▶ [EXERCISE]:
Transcribe the listing that follows exactly, from its first line to its last.

▶ [INPUT DATA]:

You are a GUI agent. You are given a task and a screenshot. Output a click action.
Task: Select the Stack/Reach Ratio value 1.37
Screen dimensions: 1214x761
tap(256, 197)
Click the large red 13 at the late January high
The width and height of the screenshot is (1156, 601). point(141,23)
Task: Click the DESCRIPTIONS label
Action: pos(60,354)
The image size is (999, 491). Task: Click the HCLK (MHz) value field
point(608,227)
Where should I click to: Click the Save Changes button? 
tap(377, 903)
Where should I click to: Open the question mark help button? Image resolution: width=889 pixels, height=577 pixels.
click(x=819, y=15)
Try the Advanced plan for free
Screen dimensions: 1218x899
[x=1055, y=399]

▶ [EXERCISE SOLUTION]:
You are a GUI agent. You are given a task and a screenshot. Output a click action.
Task: Select the Stack/Reach Ratio value 1.37
Screen dimensions: 1214x761
tap(256, 197)
Click the large red 13 at the late January high
The width and height of the screenshot is (1156, 601). point(141,23)
Task: Click the DESCRIPTIONS label
Action: pos(60,354)
The image size is (999, 491). Task: Click the HCLK (MHz) value field
point(608,227)
Where should I click to: Click the Save Changes button? 
tap(377, 903)
Where should I click to: Open the question mark help button? Image resolution: width=889 pixels, height=577 pixels.
click(x=819, y=15)
Try the Advanced plan for free
Screen dimensions: 1218x899
[x=1055, y=399]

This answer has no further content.